Put the whole listing below into a two-column CSV with the header row "prompt" and "action". Give each text and its answer one row, with each value in a single quoted field, line breaks replaced by spaces, and the pictures left out.

## Begin Source data

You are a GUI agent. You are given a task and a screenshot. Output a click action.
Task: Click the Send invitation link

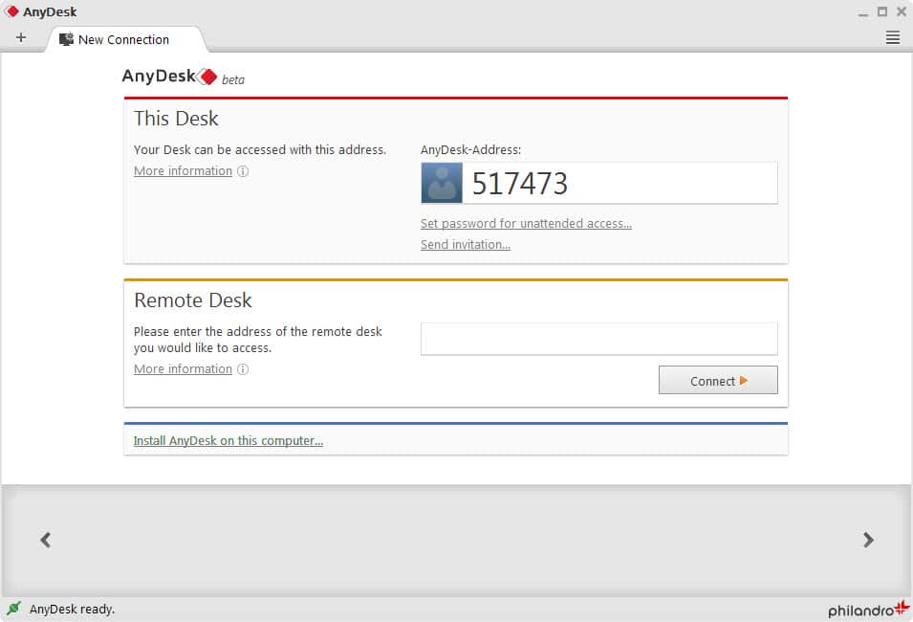pyautogui.click(x=465, y=245)
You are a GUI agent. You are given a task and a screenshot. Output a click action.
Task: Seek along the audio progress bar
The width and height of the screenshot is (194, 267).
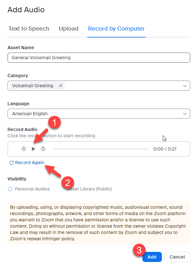pos(101,149)
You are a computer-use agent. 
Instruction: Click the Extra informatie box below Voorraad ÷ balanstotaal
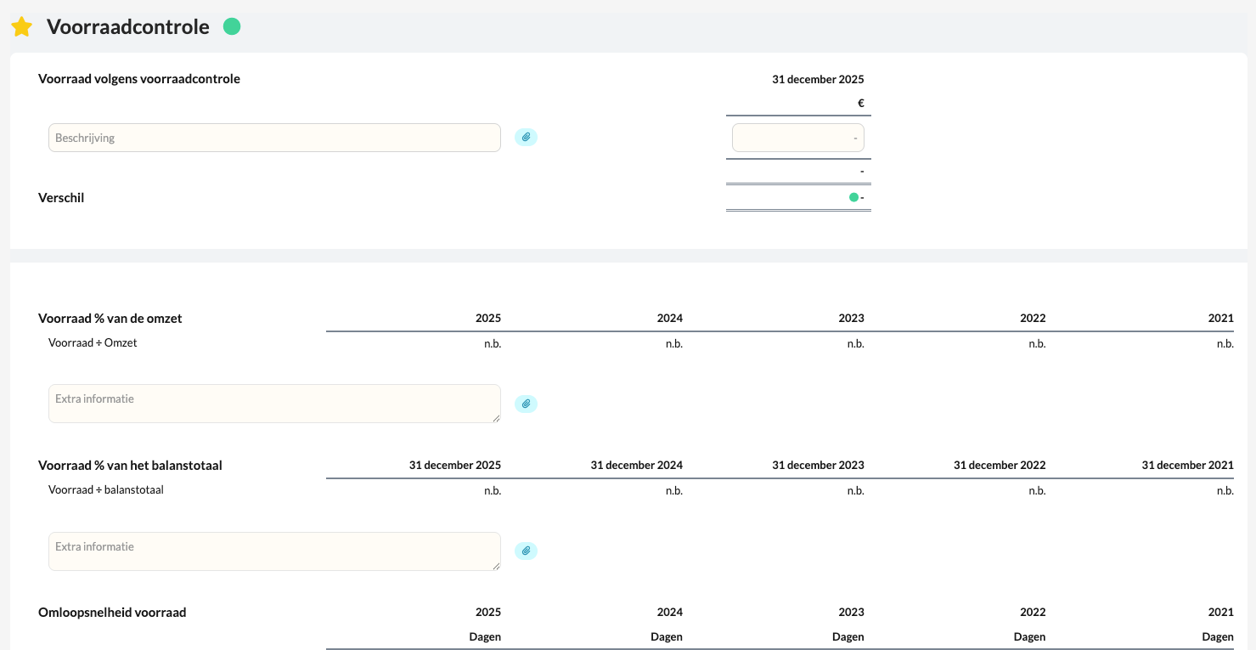click(x=274, y=551)
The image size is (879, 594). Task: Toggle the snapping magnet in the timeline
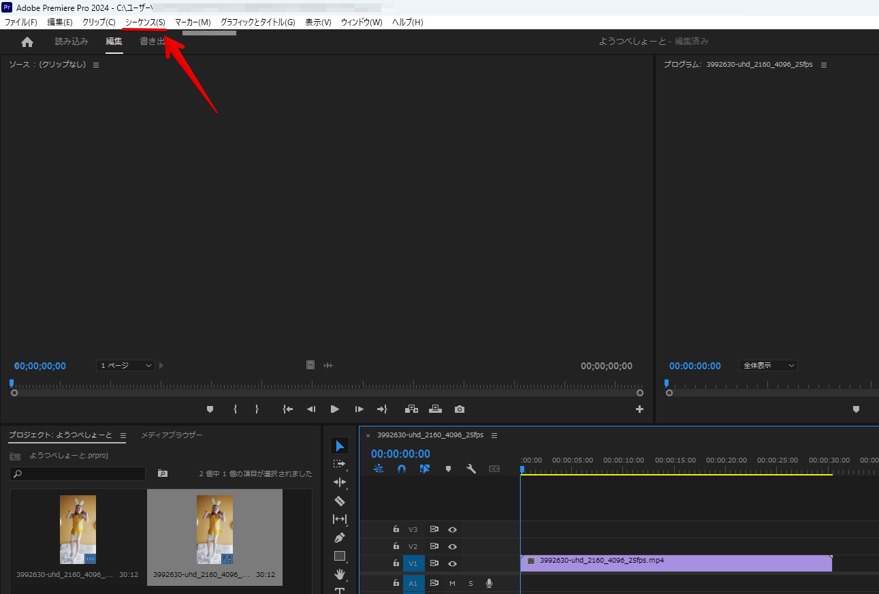[x=402, y=469]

## End Source data

Response below.
prompt,action
"You are a GUI agent. You are given a task and a screenshot. Output a click action. Task: Click the Send invitation link","pyautogui.click(x=465, y=245)"
"You are a GUI agent. You are given a task and a screenshot. Output a click action. Task: Seek along the audio progress bar The width and height of the screenshot is (194, 267).","pos(101,149)"
"You are a computer-use agent. Instruction: Click the Extra informatie box below Voorraad ÷ balanstotaal","click(x=274, y=551)"
"The image size is (879, 594). Task: Toggle the snapping magnet in the timeline","[x=402, y=469]"